Published October 10, 2013
I live in a rural part of California full of critters big and small, from deer and bobcats to chipmunks and spiders. The one thing they all have in common is how meticulous and focused they are as they go about their daily duties.
Whether it’s a spider spending the evening rebuilding her web to catch prey or a dog grooming himself for hours after a day out in woods full of ticks an fleas, there’s little doubt that what comes first in their lives is doing what has to be done to survive.
It doesn’t much matter if their behavior is instinctive or learned. What matters is that it works. It works because they work. And they’re disciplined about it. As people used to be.
Don’t worry, I’m not going to bore you with tales of farmers and ranchers rising with the sun and working until the day is done. I rarely have a coherent thought before noon and my workdays are peppered with blood-pumping and synapse-sparking activities that bear little resemblance to what I do for a living.
But throughout my career I have always sacrificed whatever I had to and pushed my people to do the same to ensure the job got done. And that’s getting harder and harder to do all the time.
Granted, there have always been distractions – the archenemies of discipline – but these days, they seem to be multiplying at an alarming rate. And, more importantly, nobody’s immune, not even our business and political leaders.
Twitter CEO Dick Costolo recently got himself embroiled in a ludicrous online debate over the gender constitution of his management team and board of directors. Granted, the former comedian was having a little fun by calling his detractor Carrot Top, but it probably added fuel to the fire – not a great idea, especially with an IPO on the way.
A few weeks ago, Senator John McCain couldn’t get through a Senate committee hearing without playing poker on his iPhone. Incidentally, the hearing was about using military force in response to Syria’s use of chemical weapons on its people. Not what I would call a light subject.
The owners of my favorite local sushi restaurant can’t seem to find the time to create a website or a takeout menu that actually describes what’s in their Three Amigos Roll or any of the other concoctions they make. But they do have a Facebook page that nobody’s ever seen – unless you count 300 likes as a good time investment for two years worth of posts.
Even highly focused overachievers like me – who grew up in the tech industry and should definitely know better – sit down to work only to find that, a few tweets, texts, and emails later, half the day is gone and the work is a long way away from getting done.
The word addiction used to refer to drugs and alcohol. For many people who are susceptible to that sort of thing, the discipline of working 40 or 50 hours a week and having to raise a family were the only things that kept them from succumbing to that powerful tug.

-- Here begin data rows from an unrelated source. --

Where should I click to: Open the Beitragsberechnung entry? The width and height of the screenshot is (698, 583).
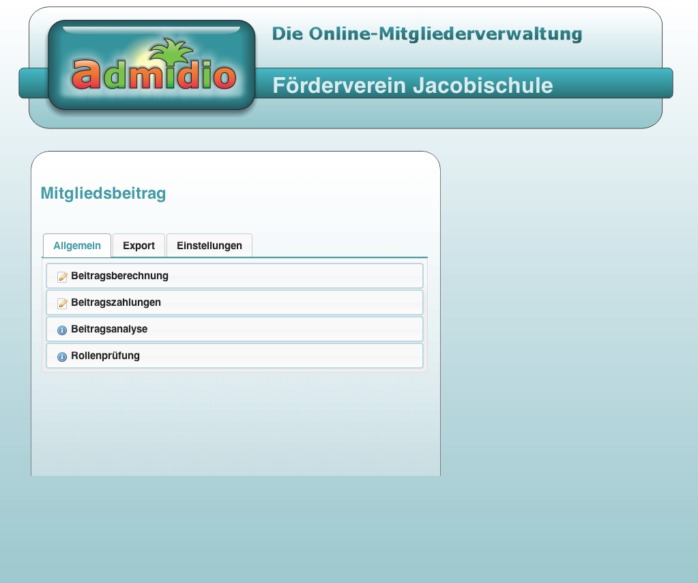click(119, 276)
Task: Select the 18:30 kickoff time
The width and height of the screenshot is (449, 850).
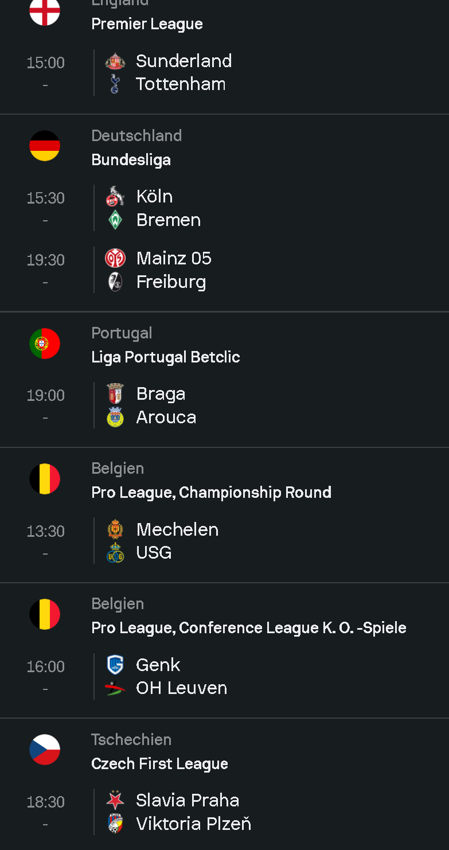Action: (x=45, y=802)
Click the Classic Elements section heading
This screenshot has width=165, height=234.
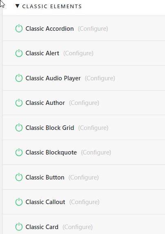[x=52, y=7]
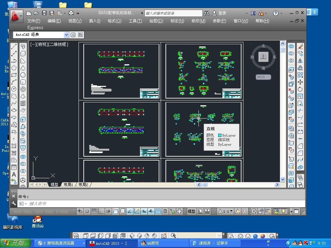Click the Plot (print) icon
The image size is (331, 248).
71,13
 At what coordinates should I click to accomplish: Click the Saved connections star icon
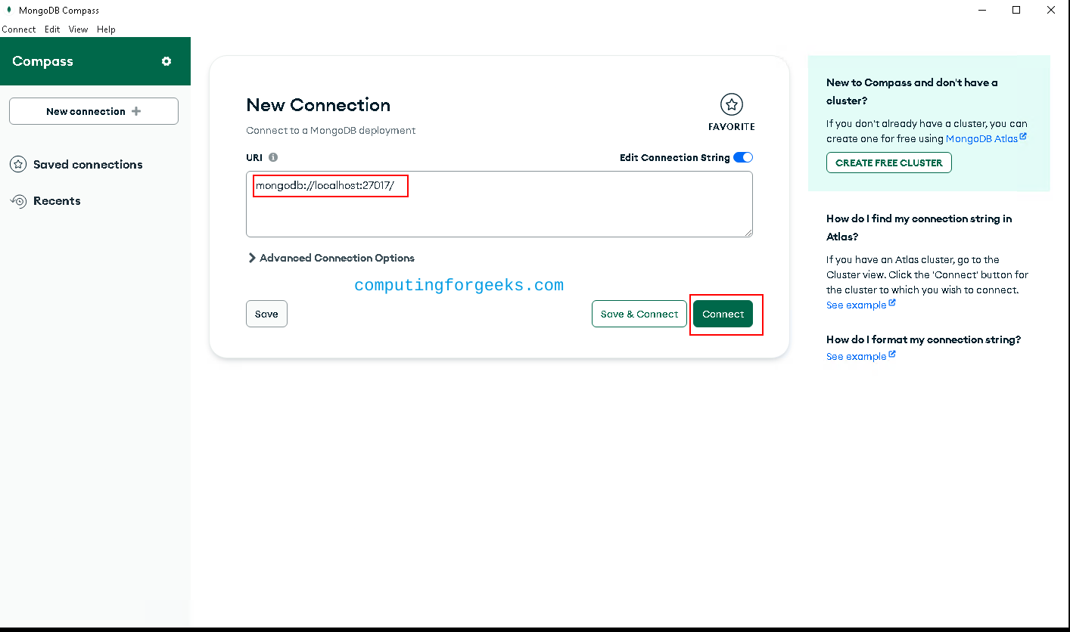(18, 164)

Today, you can add texting, tweeting, posting, blogging, emailing, gaming, shopping, eating, and of course, porn, to that ever-growing list of addictive activities. To make matters worse, it appears that the threshold for human susceptibility to these addictions is getting lower all the time.
The reason for that is a complex set of factors I have neither the time nor the space to get into in detail, but I’ll summarize them as biological factors: neurotransmitters in your brain’s limbic system that reinforce certain behavior; and sociological factors: cultural influences that create a sort of situational peer pressure.
Unfortunately, none of that’s likely to change anytime soon. If anything, it’s only going to get worse. And the only two forces I’m aware of that are capable of overriding those powerful factors are:
Higher-level brain functions like logical reasoning, as in, “Damn, I should have known better than to waste a day on social media when I was supposed to be working on that board presentation. I’ll know better next time.”
Discipline, will power, work ethic – call it what you want, it’s why we do what we have to do instead of what we want to do. Not surprisingly, it does relate to the reasoning function, as in, “If I don’t bring home the bacon I’m going to lose my wife, kids, and half of everything I own. And that’s a bad thing.”
While reasoning and discipline can give those addictive factors a run for their money, they seem to be losing ground every year. And if that’s the case, if discipline and reasoning are losing the battle today, what does that portend for future generations who grow up with all those addictive distractions in their lives?
Will it cause them to make poorer life and business decisions or will they develop some sort of immunity? Your guess is as good as mine, but I seriously doubt if it’s the latter.